> **Direction 1**
Copy word for word the part of the genSym thread-safety report that opens with the words containing "genSym is not" and closes with "in an MVar.".

> **Document excerpt**
%%
Skip to content

genSym is not thread safe with respect to setNumCapabilities

In a large proprietary application using the GHC API, we observe really weird errors (e.g. overlapping instances for Eq Foo and Eq Bar, where Foo and Bar are completely unrelated, and come from different modules). The pattern we follow is:

* Running with the threaded RTS, 1 initial thread

* Create a new unique supply with mkSplitUniqSupply and put it in an MVar.

* Repeating many times:

  • Set the thread count higher (e.g. 8) using setNumCapabilities

  • On many threads in parallel:

    * Obtain a new unique supply on the original with splitUniqSupply, protected by the MVar, and update the other one in the MVar

    * Use that unique supply to interact with the GHC API

  • Set the thread count back to 1

Our observations of the errors are best explained by the unique names not being nearly as unique as they might be expected to be. Reading the code for genSym:

    if (n_capabilities == 1)
%%
> **Supplied records**
%%
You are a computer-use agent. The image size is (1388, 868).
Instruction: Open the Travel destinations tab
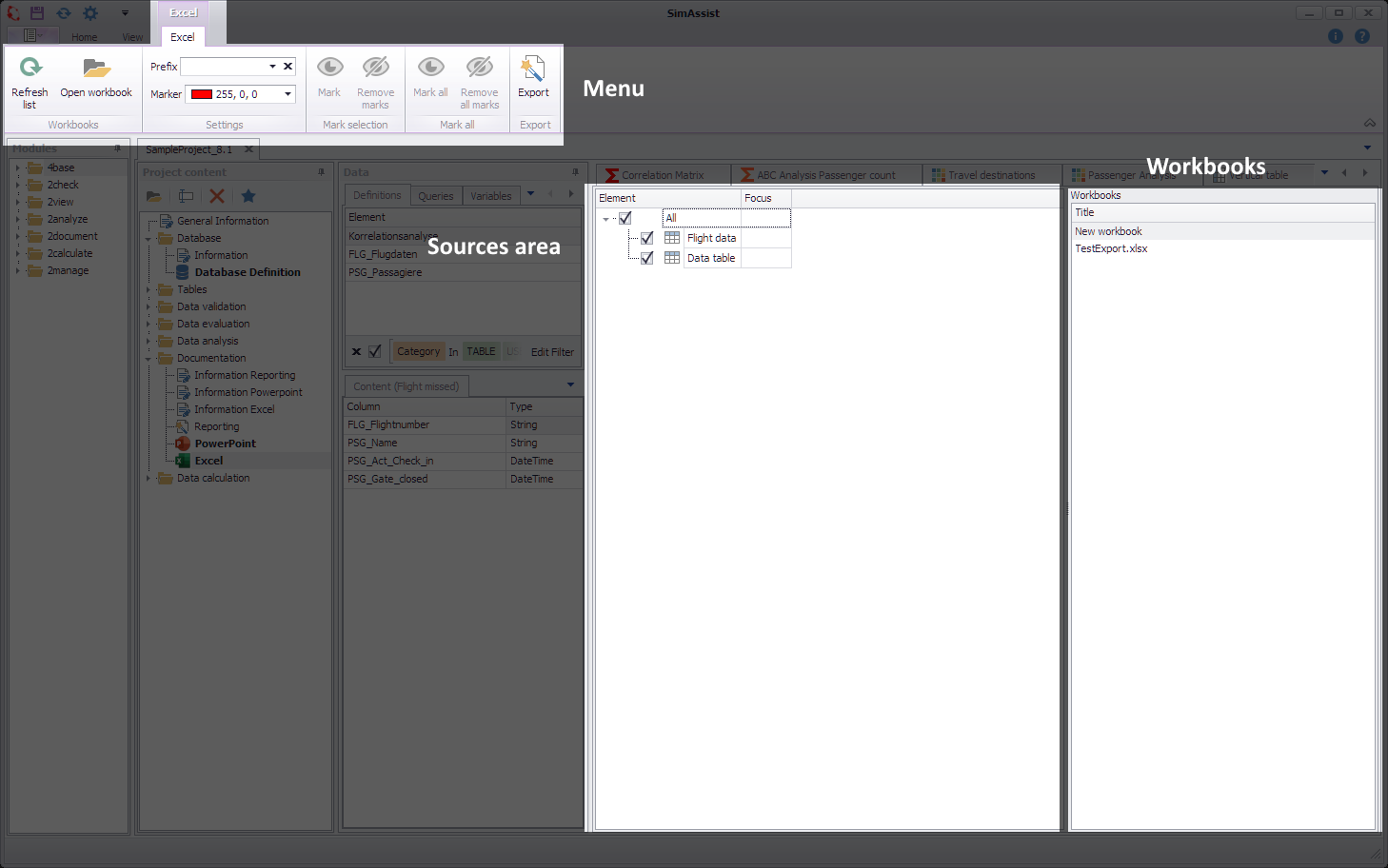tap(990, 174)
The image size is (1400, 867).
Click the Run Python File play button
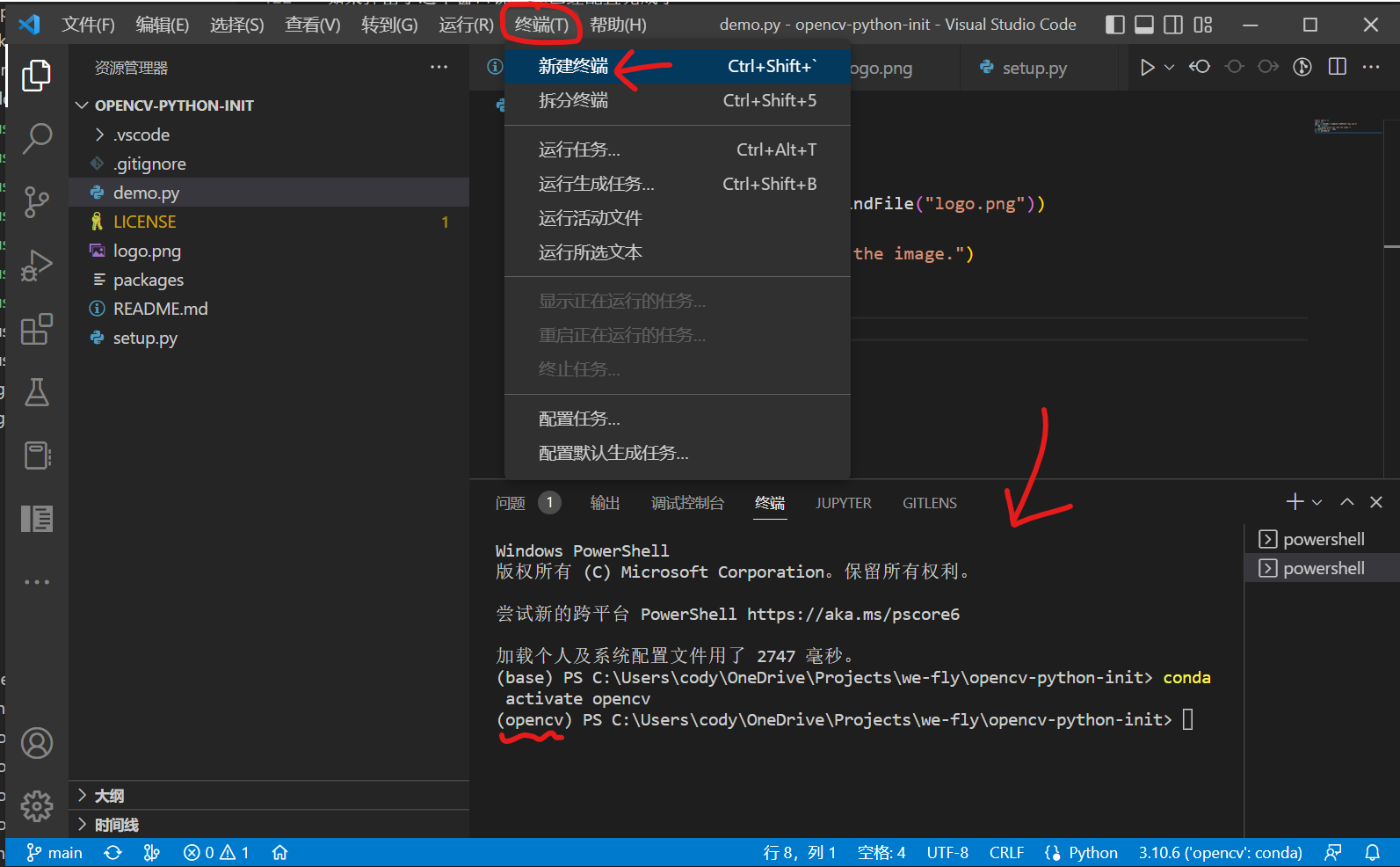click(x=1146, y=68)
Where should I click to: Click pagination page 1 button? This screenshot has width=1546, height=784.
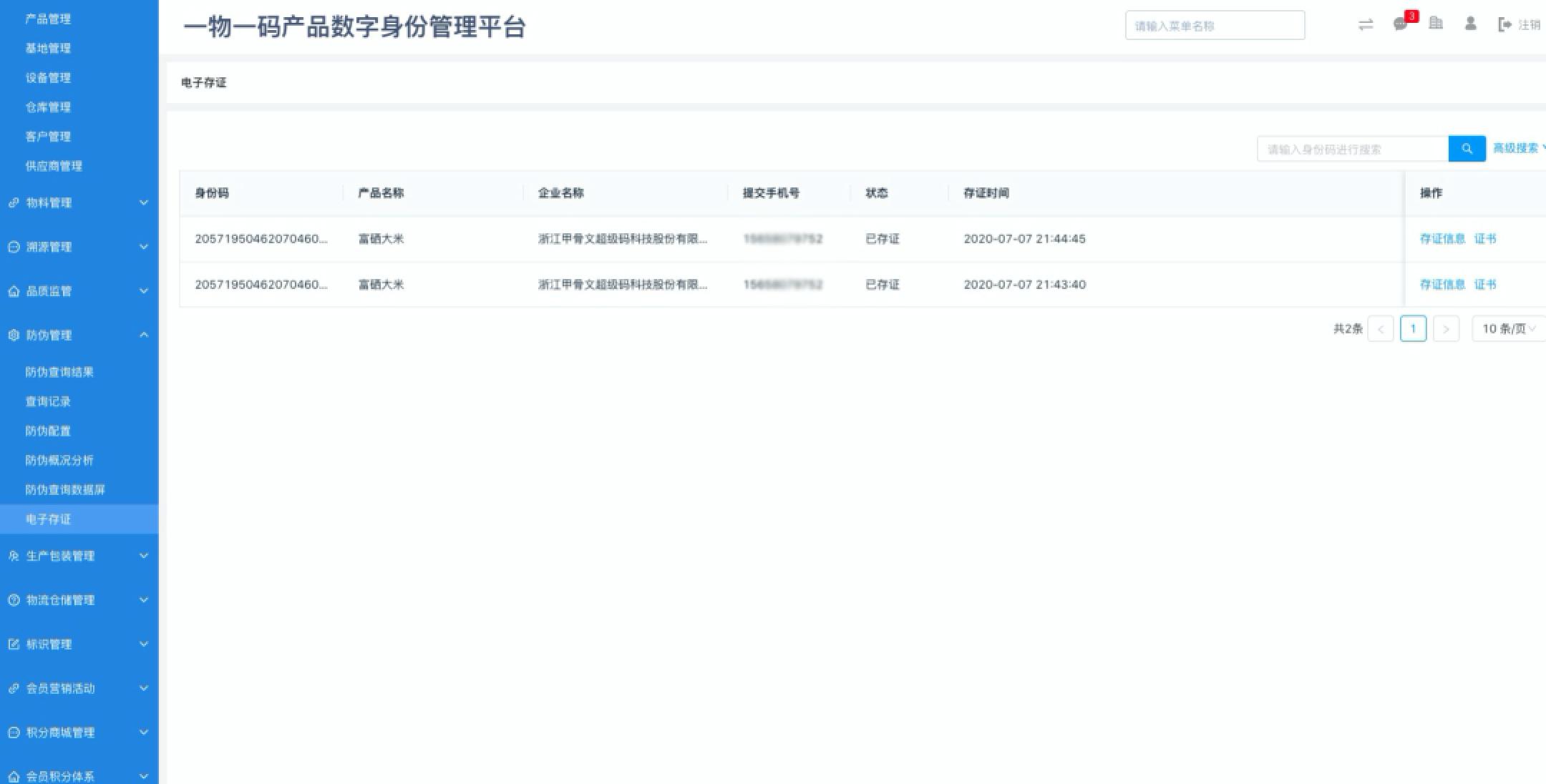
%%
> **Direction 2**
Recast the part of the listing that opens with the line containing "The image size is (1400, 867)." and runs through the end of the listing as a numbered list, skipping blank lines. Leave the pictures out.

> **Correct result 1**
genSym is not thread safe with respect to setNumCapabilities

In a large proprietary application using the GHC API, we observe really weird errors (e.g. overlapping instances for Eq Foo and Eq Bar, where Foo and Bar are completely unrelated, and come from different modules). The pattern we follow is:

* Running with the threaded RTS, 1 initial thread

* Create a new unique supply with mkSplitUniqSupply and put it in an MVar.

> **Correct result 2**
1. The image size is (1400, 867).
2. Click the Run Python File play button
3. click(x=1146, y=68)
4. Where should I click to: Click pagination page 1 button? This screenshot has width=1546, height=784.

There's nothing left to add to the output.